А затем был банкет в «Метрополе» – пышный, громогласный, роскошный. После чего семейство с самыми близкими друзьями отправилось домой, где состоялось камерное семейное застолье, где звучали самые теплые и искренние тосты и пожелания, где можно было без опаски обсудить прошедший вечер во всех подробностях, посмеяться над напыщенностью Н., над неумеренной
Спать Щеголевы легли под утро, Модесту Петровичу постелили в кабинете. Он очень устал за вечер и удалился на покой еще до ухода гостей. Так что провожать их пришлось Ларисе Валентиновне и усталой ворчливой Луше.
– И что за манера цельную ночь в гостях сидеть? Поели, попили, и милости просим по домам. А тут еще посуду за ними мой. А Иван Игоревич? Это ж надо придумать – посреди ночи во все горло запеть? Соседи, наверное, подумали, что у нас с ума все посходили. Хорошо еще, милицию не вызвали.
– Не ворчи, Луша. А посуду можешь и с утра помыть, иди ложись. Все сегодня устали, завтра будем прибираться, – добродушно посоветовала Лариса Валентиновна, подавляя зевоту.
– Ну вот еще. Не приучены в грязи спать ложиться, – упрямо возразила Луша.
– Ну тогда завтра рано не вставай, я сама кофе подам, и пирожки еще остались. В общем, завтрак не готовь, спи сколько спится, мы сами управимся, – щедро разрешила хозяйка.
– Справятся они, – отмахнулась от нее Луша. – Небось и понятия не имеете, где кофий стоит.
А утром Модест Петрович не вышел к завтраку.
– Луша, Модест Петрович так и не выходил? – спросила с порога Лариса Валентиновна, возвращаясь домой с прогулки.
– При мне нет. Я же в булочную выходила и в гастроном за гречей, – выглянула с кухни Луша. – Но я ему на столе завтрак оставляла, салфеточкой прикрытый, так он нетронутый стоит.
– Гм, – взглядывая на маленькие наручные часики, озабоченно вздохнула Лариса Валентиновна. – Думаю, надо пойти его разбудить. Вдруг он от переутомления заболел, может, его в банкетном зале просквозило или потом на улице, когда в такси садились? Только бы не воспаление легких, – торопливо снимая пальто, волновалась все больше Лариса Валентиновна. – А Лиза с Ильей еще не возвращались?
– Не было пока.
– Луша! Луша! – донесся из кабинета такой пронзительный, истошный вопль хозяйки, что у Луши от страха кастрюля с начищенной картошкой из рук выпала.
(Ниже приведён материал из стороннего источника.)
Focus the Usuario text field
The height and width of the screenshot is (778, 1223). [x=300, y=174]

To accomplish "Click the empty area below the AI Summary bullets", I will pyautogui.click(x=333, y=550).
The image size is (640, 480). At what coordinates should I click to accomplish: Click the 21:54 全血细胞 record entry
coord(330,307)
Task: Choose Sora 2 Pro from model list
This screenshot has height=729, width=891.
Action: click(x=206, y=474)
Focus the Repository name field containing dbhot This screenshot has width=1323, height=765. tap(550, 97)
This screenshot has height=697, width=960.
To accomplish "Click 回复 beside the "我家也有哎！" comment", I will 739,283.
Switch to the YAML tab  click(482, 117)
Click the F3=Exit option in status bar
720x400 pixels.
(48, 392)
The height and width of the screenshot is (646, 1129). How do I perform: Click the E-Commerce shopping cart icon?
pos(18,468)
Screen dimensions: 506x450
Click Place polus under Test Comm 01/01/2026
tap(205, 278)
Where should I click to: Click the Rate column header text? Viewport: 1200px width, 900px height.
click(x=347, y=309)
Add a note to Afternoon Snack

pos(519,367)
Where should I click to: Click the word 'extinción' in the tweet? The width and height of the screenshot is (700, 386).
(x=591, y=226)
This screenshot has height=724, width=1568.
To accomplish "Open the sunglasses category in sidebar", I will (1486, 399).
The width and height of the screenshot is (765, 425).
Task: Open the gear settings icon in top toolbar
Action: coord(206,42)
– Господи, тута я! Чего так кричать-то, ведь едва от страха не померла. Ой, батюшки! – без всякого перехода заголосила Луша, увидев на диване неподвижного, уставившегося в потолок немигающими глазами хозяина.
– Сердце, это наверняка сердце. Такое переутомление, столько волнений… – бормотала себе под нос Лариса Валентиновна, комкая в руке маленький, насквозь мокрый платочек.
– Конечно, конечно. Наверняка, – согласно кивала, обнимая ее за плечи, Людмила Валентиновна, ее старшая сестра, вызванная Лушей на подмогу.
– Люсенька, если бы он лег в спальне, я бы услышала, я бы успела… А так… Бедный, бедный… Бедные мы, как же мы теперь? А Лизонька с Ильюшей, как нам теперь?
– Ничего, не пропадете, – успокоительно гладила сестру по спине Людмила Валентиновна. – В советской стране живете, не дадут пропасть. Помогут. И с похоронами, и вообще, – кивала она головой. – Такой человек! Такой талант… Да и на книжке у вас небось что-то отложено, а у тебя образование есть. Проживете. Ох, Модя, Модя.